Yeah, I didn't design it like that. That's the way some particular
vendor's "appliance" devices structure things and manage their VMs on
the device.
Had another occasion some while back, to fix rather a mess on quite same
type of device. There were two physical hard drives ... lots of RAID-1.
So far so good. But, no backups ("oops"). And, one of the two hard
drives had failed long ago ("oops"), and not been replaced ("oops").
And now the one hard drive that wasn't totally dead was giving
hard errors - notably unrecoverable read errors on a particular sector
... uh oh.
Well, the vendor and their support, and the appliance were too
stupid(/smart?) to be able to fix/recover that mess. But I didn't give
up so easily. I drilled all the way down to isolate exactly
where the failed sector was, and exactly what it was/wasn't being used
by. Turned out it wasn't holding any data proper, but just
recoverable/rewritable metadata - or allocated but not used data.
So, I did an operation to rewrite that wee bit 'o data.
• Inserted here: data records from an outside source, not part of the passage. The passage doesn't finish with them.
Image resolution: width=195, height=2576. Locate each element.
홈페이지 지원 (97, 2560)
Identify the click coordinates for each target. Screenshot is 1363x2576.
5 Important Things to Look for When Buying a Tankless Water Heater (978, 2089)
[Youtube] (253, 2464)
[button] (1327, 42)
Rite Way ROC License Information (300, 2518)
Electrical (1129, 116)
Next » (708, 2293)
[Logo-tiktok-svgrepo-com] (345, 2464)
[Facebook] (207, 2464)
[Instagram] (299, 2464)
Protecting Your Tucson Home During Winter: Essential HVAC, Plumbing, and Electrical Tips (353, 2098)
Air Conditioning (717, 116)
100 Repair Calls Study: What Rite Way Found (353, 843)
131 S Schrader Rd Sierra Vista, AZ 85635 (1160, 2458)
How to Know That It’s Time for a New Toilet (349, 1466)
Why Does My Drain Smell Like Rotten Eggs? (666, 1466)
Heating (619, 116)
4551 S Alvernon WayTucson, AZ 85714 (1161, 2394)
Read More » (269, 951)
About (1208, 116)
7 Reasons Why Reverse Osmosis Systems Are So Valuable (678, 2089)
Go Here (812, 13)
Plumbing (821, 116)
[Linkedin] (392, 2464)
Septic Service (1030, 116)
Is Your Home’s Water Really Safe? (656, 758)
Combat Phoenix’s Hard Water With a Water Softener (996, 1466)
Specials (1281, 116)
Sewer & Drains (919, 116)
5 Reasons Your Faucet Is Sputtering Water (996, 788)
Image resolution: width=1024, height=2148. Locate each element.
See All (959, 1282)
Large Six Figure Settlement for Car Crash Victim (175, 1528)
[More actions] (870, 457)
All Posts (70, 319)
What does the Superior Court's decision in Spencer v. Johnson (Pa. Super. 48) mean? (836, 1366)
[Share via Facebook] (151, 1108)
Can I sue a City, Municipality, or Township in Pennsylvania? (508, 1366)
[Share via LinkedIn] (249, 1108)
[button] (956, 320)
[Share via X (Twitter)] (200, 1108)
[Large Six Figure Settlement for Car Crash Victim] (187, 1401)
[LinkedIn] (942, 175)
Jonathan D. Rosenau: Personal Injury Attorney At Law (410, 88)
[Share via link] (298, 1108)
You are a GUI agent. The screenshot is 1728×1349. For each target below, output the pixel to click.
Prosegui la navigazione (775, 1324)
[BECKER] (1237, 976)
The drive, being "smart enough", since it was unrecoverable read
sector, but got a write operation to it then, automagically remapped and
wrote it out. At that point drive was operational (enough) again -
could read the entire drive with no read errors - and was then able to
successfully mirror to a good replacement for the other failed drive
(before that all such attempts failed, notably due to the hard read
error). Anyway, successfully and fully recovered what the vendor's
appliance and the vendor's support could not recover, where they were
saying it would have to be reinstalled from scratch. Oh, and also,
after the successful remirroring - also got the drive that was having
the sector hard read error replaced, then remirrored onto the
replacement drive, thus ending fully recovered onto two newly replaced
good drives. Not the first time I've recovered RAID-1 when it was
discovered there were problems when the 2nd drive started failing
after the 1st drive had long since totally died and not been
earlier replaced. "Of course" it's highly preferable to not get into
such situations ... have good (and validated) backups, and replace
failed drives in redundant arrays as soon as feasible - especially
before things start to hard fail without redundancy.